Yes, this is correct. The Joomla FTP Layer is not required for hosting with Rochen. I suspect there is something amiss with your configuration. Please drop a post into our Customer Forums: http://forums.rochen.com with further details or open up a support ticket referencing this comment.

Kyle, I have just seen your comment now while responding to Sam’s one above. You can read more about CHMOD here: http://en.wikipedia.org/wiki/Chmod – a CHMOD of 777 means any user on the system can write to your files. In a shared environment it is very insecure but a lot of hosts require it. You don’t need to use CHMOD of 777 anywhere at Rochen.

Thanks for your comments.

Chris

By: Sam

Sam — Thu, 19 Feb 2009 21:07:35 +0000

Hi Chris,
Thanks of the advice re: security. Question…
You wrote..”..If you are hosting in a secured and tuned environment, like we have here at Rochen, then you don’t actually need the FTP layer to be enabled as extensions will install out of the box without ….You should disable the Joomla FTP Layer and ensure it has not stored your login details.”
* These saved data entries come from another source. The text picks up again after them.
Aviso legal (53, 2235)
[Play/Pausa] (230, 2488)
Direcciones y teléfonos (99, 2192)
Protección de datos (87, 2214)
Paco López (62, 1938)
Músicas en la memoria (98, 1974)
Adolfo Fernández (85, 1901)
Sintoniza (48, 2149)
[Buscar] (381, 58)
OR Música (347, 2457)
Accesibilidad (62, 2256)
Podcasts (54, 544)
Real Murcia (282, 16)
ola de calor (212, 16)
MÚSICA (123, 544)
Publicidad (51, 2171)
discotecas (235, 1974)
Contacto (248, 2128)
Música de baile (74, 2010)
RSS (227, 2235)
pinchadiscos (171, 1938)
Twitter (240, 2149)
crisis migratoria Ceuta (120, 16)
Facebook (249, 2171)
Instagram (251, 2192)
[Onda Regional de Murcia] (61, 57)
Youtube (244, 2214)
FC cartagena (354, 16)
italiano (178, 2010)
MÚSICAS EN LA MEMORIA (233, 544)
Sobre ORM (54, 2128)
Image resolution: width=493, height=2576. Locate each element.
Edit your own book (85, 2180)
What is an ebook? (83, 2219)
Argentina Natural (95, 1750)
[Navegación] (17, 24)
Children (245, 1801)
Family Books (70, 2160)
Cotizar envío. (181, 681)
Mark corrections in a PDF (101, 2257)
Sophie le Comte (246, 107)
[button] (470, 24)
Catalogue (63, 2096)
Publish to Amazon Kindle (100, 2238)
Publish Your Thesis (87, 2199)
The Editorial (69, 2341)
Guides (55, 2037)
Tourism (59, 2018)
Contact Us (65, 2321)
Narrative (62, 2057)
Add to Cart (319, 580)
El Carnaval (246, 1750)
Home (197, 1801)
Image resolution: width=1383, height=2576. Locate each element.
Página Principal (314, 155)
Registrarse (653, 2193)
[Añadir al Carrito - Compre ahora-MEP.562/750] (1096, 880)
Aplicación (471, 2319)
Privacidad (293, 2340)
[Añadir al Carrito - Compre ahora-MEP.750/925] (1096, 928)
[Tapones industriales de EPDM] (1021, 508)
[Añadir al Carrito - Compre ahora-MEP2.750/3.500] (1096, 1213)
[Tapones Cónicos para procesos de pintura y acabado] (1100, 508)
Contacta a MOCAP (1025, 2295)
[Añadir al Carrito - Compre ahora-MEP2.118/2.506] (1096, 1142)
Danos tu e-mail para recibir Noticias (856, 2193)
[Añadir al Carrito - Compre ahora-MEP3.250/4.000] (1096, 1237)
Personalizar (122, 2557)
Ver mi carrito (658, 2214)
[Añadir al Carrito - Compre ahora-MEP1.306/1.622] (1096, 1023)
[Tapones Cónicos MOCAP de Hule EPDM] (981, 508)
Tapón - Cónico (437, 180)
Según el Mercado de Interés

I couldn’t install a Template without enabling the FTP layer. Based on what you said, any idea why I wasn’t able to install the Template if it Rochen doesn’t require it?
Thanks,
Sam

By: Live Your Way

Live Your Way — Fri, 16 Jan 2009 22:06:58 +0000

Thanks for these pointers. I run my own blog and, while I am familiar with networking and a little php, these little codlets of destruction are good to know about. Thank you for the heads-up. Great article!

By: Kyle

Kyle — Thu, 15 Jan 2009 14:34:34 +0000

Quote from above:
“…and you don’t need to set insecure global permissions like CHMOD of 777. Not having PHP configured in this way opens you up to cross-account attacks from other users on the shared server since you will need to CHMOD to 777 any directories Joomla! need to be able to write to…”

I am a newcomer when it comes to security. I am extremely unfamiliar with some of the terms you talked about in your article above. What does CHMOD mean and numbers like 777…?

Also, where can I find the FTP layer to find out whether or not it is disabled. Thanks for the help!

By: Rochen Blog » Blog Archive » Joomla! Events Rochen are Attending and Sponsoring. Joomla Hosting and Security.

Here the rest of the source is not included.